Purpose
To indicate that the job is a MapReduce job, and to define a MapReduce data flow between two tasks.
Format
/MAPREDUCE | [flow_definition] |
where
flow_definition | = | FLOW task1 task2 |
Arguments
task1 | the pathname or alias of the first task in the MapReduce flow. |
task2 | the pathname or alias of the second task in the MapReduce flow. |
Location
The option may appear anywhere in the job definition.
Notes
When /MAPREDUCE is specified with no argument, the job is set as a map-only job when running on Hadoop.

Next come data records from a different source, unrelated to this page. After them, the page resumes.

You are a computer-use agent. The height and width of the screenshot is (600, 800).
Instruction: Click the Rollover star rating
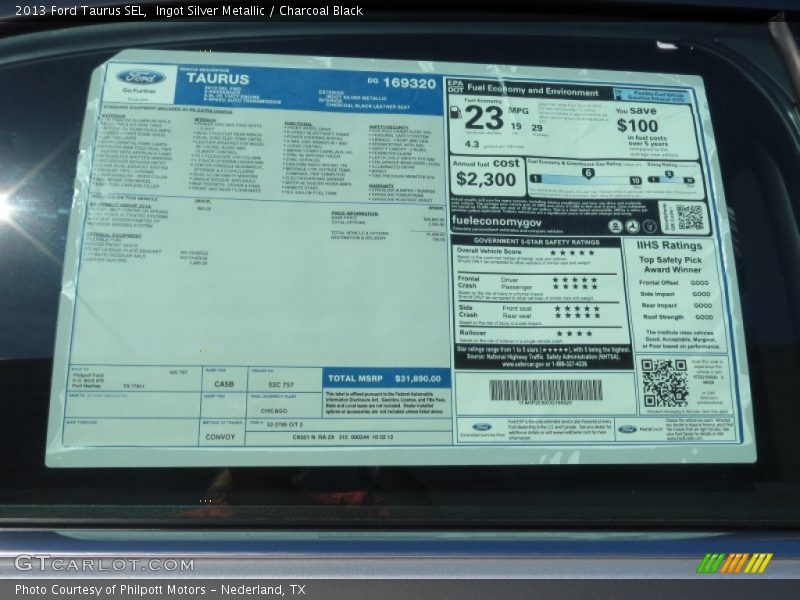point(573,333)
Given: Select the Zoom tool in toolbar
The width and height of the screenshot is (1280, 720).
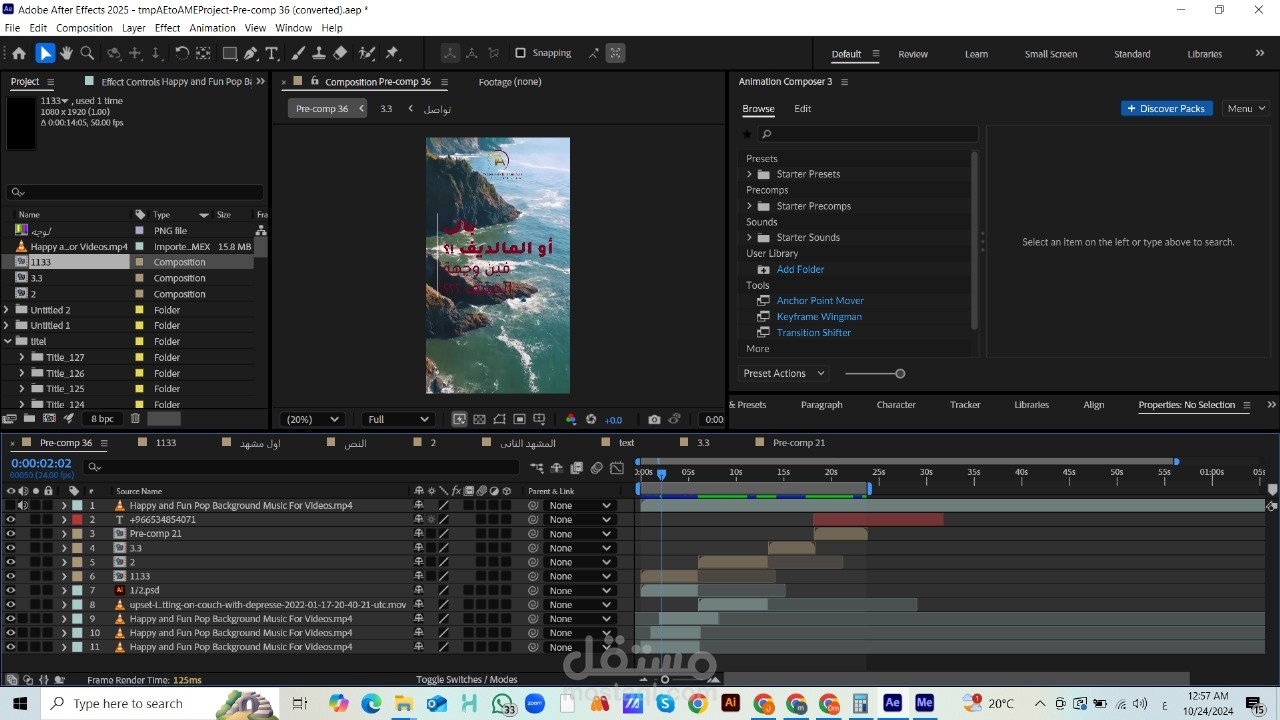Looking at the screenshot, I should (87, 54).
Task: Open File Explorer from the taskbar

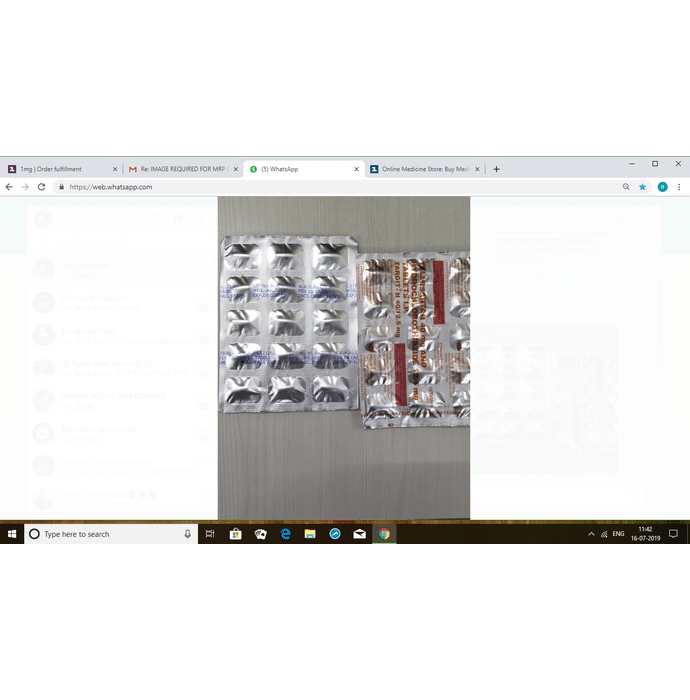Action: [310, 534]
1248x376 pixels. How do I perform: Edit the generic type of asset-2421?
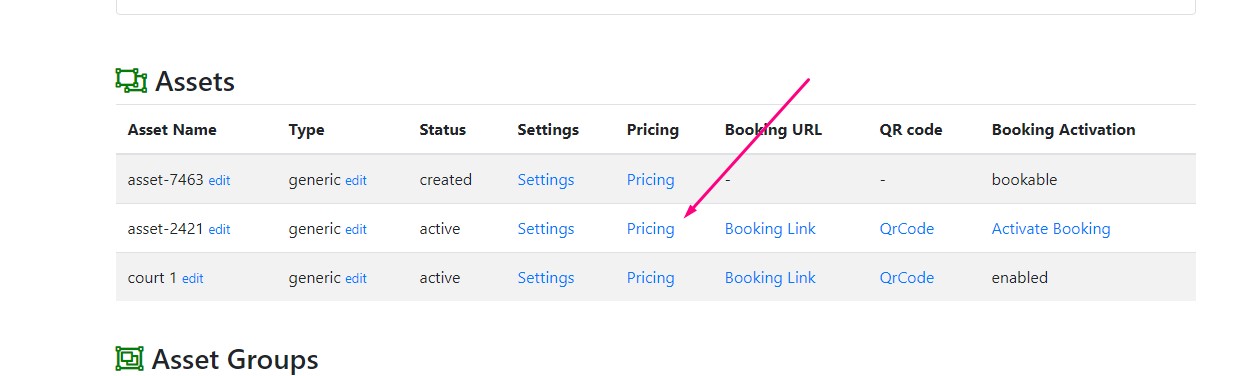356,230
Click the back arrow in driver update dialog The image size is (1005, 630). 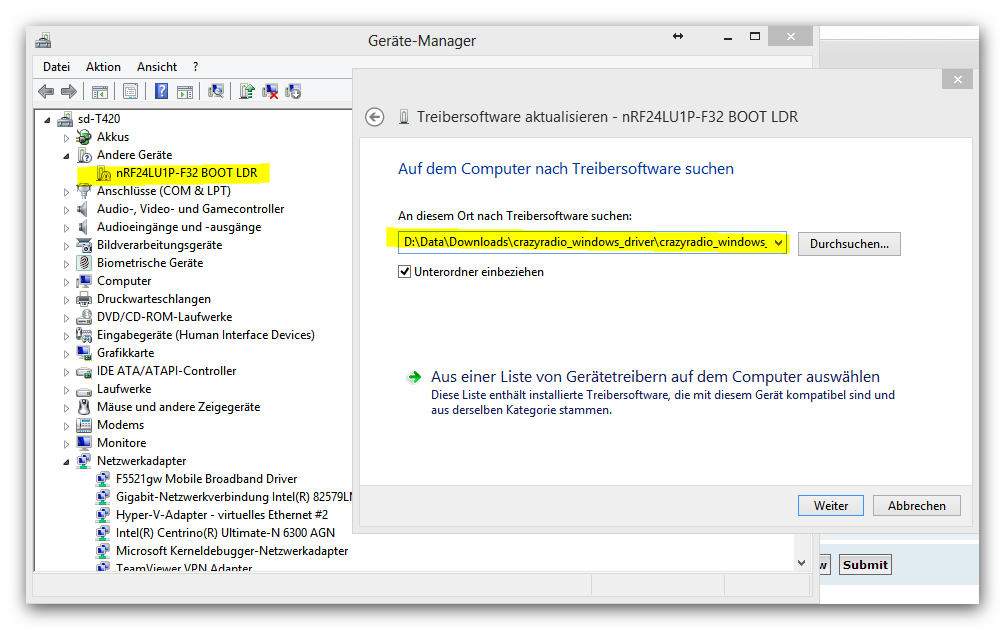(x=375, y=117)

When /MAPREDUCE is specified with the FLOW argument, a MapReduce data flow is established automatically between the two tasks at run-time. The MapReduce data flow is established by matching the fully qualified names of an eligible target of the first task with an eligible source of the second task. An eligible source or target is data that is either piped or is a non-lookup file. A MapReduce data flow splits the job between the map side and the reduce side when running on Hadoop.
If a MapReduce data flow can not be created or if either of the tasks specified in the MapReduce flow definition is a custom task, the HMRFLCNC error message is generated.
If more than one possible MapReduce data flow exists, an error message is generated. Consider, for example, the following scenario where task1 has two file outputs and task2 has two file inputs and either flow can be converted to a MapReduce flow:
Example
/MAPREDUCE
/MAPREDUCE FLOW task1 task2
When exactly one data flow exists between the two tasks that can be a MapReduce flow, the MapReduce flow is automatically established between the tasks at run-time.